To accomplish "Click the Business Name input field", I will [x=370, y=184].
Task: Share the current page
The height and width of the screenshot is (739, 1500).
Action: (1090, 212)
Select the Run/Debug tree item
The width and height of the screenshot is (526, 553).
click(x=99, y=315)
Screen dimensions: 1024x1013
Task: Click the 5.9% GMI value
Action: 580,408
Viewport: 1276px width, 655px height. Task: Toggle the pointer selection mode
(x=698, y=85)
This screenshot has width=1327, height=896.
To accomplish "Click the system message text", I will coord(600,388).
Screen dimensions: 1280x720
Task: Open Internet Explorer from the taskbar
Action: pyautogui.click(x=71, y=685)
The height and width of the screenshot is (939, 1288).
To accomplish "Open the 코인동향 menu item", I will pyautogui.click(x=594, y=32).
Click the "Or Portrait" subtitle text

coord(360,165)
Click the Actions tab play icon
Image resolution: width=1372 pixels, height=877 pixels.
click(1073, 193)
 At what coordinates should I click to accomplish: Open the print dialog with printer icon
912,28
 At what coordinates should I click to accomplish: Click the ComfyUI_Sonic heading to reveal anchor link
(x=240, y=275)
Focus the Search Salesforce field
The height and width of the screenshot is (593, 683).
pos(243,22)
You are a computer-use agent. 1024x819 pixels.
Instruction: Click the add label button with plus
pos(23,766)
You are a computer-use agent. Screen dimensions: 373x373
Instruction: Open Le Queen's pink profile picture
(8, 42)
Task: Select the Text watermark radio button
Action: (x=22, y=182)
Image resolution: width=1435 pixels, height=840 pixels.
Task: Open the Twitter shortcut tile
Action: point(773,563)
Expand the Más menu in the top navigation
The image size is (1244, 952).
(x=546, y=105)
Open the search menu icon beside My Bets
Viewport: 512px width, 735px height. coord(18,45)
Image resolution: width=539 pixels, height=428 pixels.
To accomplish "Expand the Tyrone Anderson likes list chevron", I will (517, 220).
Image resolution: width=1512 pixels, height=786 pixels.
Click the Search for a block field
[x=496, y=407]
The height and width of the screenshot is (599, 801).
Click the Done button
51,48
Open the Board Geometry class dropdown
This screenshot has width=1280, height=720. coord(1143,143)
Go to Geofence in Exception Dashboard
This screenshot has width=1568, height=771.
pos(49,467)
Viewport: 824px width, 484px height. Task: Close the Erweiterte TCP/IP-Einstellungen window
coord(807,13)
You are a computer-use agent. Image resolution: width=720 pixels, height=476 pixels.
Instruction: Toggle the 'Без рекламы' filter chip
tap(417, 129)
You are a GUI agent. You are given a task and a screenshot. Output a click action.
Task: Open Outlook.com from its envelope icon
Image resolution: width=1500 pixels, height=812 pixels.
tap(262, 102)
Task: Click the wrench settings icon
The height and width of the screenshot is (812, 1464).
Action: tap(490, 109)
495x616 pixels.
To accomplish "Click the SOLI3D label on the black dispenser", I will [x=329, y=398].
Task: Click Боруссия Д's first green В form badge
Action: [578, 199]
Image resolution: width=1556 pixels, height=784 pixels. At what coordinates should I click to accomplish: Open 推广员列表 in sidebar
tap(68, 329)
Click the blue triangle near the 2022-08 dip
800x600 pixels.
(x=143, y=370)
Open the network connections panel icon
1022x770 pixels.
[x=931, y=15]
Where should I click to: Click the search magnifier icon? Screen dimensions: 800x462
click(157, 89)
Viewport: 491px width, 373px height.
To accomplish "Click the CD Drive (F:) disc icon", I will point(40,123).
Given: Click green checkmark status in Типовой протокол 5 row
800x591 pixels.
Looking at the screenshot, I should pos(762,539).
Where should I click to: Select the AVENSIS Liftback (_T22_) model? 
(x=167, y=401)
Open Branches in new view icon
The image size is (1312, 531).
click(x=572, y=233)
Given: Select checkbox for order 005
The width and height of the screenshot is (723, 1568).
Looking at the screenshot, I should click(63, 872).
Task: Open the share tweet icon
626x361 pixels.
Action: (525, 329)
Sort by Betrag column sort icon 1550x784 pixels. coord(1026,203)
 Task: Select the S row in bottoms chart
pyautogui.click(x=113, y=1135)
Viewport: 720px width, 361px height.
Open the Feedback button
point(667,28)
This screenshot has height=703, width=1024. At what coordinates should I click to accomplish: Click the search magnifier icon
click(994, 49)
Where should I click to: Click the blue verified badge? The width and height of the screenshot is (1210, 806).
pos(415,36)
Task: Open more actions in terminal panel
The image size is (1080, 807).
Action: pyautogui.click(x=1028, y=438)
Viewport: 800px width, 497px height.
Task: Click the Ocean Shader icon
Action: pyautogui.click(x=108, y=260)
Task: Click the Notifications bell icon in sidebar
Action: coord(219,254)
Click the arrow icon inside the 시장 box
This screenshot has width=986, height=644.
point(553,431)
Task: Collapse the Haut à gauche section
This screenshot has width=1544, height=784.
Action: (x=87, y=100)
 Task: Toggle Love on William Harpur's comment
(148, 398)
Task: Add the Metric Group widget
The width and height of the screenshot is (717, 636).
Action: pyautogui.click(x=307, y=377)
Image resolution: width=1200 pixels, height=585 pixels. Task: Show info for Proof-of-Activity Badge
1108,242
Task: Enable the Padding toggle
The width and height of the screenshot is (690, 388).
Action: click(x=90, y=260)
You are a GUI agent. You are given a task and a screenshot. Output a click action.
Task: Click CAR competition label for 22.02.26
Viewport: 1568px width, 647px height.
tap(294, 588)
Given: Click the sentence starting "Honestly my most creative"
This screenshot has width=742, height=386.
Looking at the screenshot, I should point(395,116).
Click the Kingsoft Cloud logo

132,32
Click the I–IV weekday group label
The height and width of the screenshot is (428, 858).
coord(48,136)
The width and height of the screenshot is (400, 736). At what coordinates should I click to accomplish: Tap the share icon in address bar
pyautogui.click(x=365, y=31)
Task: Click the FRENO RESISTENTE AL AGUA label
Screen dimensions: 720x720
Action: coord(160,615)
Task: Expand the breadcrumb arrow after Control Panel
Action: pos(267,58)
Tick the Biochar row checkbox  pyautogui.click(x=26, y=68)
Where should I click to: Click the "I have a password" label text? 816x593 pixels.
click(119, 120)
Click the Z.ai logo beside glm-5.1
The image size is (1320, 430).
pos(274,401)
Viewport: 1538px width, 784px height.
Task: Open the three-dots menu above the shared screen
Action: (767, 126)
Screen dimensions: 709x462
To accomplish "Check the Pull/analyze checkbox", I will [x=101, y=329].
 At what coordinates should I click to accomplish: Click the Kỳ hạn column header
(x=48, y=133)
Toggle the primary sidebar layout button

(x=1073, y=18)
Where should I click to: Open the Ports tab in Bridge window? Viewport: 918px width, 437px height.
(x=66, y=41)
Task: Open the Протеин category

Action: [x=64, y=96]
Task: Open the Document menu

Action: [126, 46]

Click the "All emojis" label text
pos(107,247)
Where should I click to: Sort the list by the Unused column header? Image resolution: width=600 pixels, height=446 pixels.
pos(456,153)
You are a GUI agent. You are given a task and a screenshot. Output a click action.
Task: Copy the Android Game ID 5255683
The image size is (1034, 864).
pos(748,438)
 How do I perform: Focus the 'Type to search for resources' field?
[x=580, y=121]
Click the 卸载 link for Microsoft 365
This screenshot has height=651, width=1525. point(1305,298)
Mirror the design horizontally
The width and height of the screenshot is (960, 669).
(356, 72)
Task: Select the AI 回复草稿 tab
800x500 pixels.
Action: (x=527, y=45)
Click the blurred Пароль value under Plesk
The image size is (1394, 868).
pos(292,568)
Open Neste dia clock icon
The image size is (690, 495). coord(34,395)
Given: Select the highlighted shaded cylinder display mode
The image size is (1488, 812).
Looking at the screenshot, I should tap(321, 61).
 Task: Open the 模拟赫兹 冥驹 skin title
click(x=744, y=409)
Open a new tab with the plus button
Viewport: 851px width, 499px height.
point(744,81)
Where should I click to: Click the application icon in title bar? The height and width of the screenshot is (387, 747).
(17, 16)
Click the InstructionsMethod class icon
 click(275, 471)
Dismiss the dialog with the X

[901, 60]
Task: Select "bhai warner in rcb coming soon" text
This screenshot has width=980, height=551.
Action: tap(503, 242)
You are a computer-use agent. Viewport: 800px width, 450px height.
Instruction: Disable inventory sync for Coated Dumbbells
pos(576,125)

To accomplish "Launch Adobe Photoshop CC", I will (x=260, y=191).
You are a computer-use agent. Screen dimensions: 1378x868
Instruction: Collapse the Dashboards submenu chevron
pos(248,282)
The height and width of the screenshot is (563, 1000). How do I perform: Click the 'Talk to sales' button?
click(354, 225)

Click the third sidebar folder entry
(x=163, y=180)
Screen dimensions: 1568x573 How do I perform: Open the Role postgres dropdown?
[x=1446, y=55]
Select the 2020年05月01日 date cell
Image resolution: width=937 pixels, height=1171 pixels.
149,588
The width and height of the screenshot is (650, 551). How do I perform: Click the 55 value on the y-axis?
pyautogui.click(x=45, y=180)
- - - -
◆ TASK STATEMENT: Please reproduce the line containing "Click the InstructionsMethod class icon" and each line after it to the end of the listing, exactly, with nothing added or left out.

◆ RESPONSE TO THIS TASK:
Click the InstructionsMethod class icon
 click(275, 471)
Dismiss the dialog with the X

[901, 60]
Task: Select "bhai warner in rcb coming soon" text
This screenshot has width=980, height=551.
Action: tap(503, 242)
You are a computer-use agent. Viewport: 800px width, 450px height.
Instruction: Disable inventory sync for Coated Dumbbells
pos(576,125)

To accomplish "Launch Adobe Photoshop CC", I will (x=260, y=191).
You are a computer-use agent. Screen dimensions: 1378x868
Instruction: Collapse the Dashboards submenu chevron
pos(248,282)
The height and width of the screenshot is (563, 1000). How do I perform: Click the 'Talk to sales' button?
click(354, 225)

Click the third sidebar folder entry
(x=163, y=180)
Screen dimensions: 1568x573 How do I perform: Open the Role postgres dropdown?
[x=1446, y=55]
Select the 2020年05月01日 date cell
Image resolution: width=937 pixels, height=1171 pixels.
149,588
The width and height of the screenshot is (650, 551). How do I perform: Click the 55 value on the y-axis?
pyautogui.click(x=45, y=180)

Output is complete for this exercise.